**Source material**:
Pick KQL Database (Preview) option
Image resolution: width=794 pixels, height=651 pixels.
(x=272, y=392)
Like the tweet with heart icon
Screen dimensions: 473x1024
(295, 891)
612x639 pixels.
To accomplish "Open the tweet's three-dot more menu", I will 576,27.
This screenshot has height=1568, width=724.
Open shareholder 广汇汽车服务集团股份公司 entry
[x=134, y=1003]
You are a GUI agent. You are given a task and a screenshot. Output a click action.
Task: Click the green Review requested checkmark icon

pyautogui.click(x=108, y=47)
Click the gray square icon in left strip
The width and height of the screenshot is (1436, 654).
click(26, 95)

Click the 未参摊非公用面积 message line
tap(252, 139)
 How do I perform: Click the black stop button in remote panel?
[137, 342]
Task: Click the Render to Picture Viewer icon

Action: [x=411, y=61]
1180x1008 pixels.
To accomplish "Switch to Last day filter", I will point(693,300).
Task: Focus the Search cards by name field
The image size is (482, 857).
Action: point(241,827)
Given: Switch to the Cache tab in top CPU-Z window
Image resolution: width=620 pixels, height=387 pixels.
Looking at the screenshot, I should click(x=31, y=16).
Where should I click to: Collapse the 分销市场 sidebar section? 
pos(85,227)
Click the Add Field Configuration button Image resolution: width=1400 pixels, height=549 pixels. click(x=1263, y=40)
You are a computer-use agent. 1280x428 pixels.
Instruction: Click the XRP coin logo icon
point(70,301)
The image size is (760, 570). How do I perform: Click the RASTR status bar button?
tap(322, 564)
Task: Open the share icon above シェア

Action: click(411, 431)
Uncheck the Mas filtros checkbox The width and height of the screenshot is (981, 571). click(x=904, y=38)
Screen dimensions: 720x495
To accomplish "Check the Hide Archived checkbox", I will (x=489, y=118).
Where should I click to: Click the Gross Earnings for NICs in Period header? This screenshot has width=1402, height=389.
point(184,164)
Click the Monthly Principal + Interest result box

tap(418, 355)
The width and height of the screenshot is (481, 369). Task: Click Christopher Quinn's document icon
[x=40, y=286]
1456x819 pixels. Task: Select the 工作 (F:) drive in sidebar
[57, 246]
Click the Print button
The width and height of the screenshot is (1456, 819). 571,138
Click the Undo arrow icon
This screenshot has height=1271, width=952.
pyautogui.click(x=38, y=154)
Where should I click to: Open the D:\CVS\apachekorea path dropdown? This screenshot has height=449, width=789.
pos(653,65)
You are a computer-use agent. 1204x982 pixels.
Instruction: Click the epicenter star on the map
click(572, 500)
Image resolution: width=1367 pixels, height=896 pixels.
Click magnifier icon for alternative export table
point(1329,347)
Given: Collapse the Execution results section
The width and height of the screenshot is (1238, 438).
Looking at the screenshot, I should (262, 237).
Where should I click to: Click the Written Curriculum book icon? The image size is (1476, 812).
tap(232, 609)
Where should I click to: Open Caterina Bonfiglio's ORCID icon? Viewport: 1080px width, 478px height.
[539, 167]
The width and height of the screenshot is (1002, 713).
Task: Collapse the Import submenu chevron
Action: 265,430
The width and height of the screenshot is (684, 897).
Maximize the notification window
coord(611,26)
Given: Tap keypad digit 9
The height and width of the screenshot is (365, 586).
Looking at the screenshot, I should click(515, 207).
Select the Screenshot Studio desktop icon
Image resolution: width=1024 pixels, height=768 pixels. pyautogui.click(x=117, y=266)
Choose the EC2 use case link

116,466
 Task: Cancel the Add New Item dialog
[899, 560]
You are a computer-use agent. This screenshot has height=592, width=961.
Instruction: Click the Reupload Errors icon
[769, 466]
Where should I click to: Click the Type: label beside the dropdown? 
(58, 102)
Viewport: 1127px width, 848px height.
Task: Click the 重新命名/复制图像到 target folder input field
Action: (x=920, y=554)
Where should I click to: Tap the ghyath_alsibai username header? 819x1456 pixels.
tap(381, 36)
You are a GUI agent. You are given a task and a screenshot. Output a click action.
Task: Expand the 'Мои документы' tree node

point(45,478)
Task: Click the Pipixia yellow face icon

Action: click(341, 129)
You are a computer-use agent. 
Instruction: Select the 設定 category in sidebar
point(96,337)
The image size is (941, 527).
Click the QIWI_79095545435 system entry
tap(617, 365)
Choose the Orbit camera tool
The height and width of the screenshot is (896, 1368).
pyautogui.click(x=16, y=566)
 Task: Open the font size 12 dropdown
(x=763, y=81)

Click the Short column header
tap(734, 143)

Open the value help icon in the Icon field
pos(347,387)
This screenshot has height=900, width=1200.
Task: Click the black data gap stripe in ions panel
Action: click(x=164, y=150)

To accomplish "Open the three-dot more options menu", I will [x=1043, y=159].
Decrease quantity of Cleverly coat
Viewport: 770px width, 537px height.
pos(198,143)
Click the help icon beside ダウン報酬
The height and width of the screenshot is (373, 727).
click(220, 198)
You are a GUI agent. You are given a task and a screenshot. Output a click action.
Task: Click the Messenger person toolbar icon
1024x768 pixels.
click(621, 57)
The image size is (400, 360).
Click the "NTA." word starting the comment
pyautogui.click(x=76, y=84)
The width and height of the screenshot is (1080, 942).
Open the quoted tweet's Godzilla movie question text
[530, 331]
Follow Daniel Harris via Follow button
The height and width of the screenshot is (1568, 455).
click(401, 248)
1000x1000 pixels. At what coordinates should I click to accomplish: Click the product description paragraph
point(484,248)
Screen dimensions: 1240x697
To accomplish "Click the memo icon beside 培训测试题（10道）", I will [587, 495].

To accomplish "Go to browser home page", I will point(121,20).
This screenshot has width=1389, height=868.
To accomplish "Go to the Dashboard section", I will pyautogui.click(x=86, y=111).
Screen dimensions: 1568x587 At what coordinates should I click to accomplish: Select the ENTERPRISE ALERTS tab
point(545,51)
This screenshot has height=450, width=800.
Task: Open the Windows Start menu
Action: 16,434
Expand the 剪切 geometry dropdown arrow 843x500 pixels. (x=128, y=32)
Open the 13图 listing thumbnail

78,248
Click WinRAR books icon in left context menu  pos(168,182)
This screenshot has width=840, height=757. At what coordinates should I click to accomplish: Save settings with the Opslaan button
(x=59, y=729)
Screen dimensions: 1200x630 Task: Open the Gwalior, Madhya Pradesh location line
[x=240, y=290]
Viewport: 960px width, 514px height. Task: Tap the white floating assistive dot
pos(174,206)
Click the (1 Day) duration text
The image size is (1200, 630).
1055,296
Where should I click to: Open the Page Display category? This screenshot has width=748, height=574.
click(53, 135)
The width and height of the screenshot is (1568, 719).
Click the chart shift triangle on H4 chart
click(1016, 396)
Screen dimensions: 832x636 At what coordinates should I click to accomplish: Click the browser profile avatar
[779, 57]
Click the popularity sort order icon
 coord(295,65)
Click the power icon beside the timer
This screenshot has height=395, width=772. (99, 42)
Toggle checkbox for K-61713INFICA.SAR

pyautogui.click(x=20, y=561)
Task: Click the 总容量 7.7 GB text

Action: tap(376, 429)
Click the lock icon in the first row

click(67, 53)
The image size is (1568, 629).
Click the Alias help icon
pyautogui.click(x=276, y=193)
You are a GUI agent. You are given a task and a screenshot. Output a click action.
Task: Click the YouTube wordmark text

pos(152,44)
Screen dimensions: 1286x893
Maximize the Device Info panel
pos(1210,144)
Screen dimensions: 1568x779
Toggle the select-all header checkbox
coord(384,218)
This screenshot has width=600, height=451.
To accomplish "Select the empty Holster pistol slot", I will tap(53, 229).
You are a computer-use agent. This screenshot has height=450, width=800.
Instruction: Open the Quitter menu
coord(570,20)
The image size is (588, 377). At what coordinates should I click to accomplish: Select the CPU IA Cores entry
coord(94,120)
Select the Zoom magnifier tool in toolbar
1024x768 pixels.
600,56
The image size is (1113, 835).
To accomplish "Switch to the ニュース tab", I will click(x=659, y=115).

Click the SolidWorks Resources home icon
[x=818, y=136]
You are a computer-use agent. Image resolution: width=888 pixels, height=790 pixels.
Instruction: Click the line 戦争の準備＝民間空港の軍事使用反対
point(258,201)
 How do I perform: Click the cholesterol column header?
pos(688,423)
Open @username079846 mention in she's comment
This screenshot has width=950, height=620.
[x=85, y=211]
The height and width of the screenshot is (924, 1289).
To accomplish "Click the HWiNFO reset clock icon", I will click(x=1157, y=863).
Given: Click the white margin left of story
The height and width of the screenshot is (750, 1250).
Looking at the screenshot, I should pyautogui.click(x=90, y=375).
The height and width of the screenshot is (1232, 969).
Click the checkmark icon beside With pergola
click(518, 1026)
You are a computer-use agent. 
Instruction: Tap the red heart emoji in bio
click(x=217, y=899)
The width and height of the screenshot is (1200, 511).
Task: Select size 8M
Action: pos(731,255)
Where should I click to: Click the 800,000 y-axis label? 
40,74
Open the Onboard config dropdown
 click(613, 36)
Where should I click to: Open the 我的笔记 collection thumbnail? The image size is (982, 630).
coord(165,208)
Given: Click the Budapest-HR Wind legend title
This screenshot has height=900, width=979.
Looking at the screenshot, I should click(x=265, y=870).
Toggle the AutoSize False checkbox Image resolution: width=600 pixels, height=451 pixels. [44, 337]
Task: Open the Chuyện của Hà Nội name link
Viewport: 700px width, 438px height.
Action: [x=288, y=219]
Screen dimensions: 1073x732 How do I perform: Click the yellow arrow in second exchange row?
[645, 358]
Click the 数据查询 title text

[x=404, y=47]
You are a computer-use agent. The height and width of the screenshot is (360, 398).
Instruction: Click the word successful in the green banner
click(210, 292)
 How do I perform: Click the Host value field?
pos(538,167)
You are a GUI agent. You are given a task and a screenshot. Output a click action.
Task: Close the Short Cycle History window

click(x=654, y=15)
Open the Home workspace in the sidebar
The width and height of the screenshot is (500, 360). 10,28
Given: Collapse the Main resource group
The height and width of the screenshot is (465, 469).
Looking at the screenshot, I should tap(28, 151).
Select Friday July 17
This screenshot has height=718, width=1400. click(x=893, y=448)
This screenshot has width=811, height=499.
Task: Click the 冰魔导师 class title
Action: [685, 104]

**Instructions to follow**:
Pull out every line in the data above that has the word "three".

**Task answer**:
To accomplish "Open the tweet's three-dot more menu", I will 576,27.
To accomplish "Open the three-dot more options menu", I will [x=1043, y=159].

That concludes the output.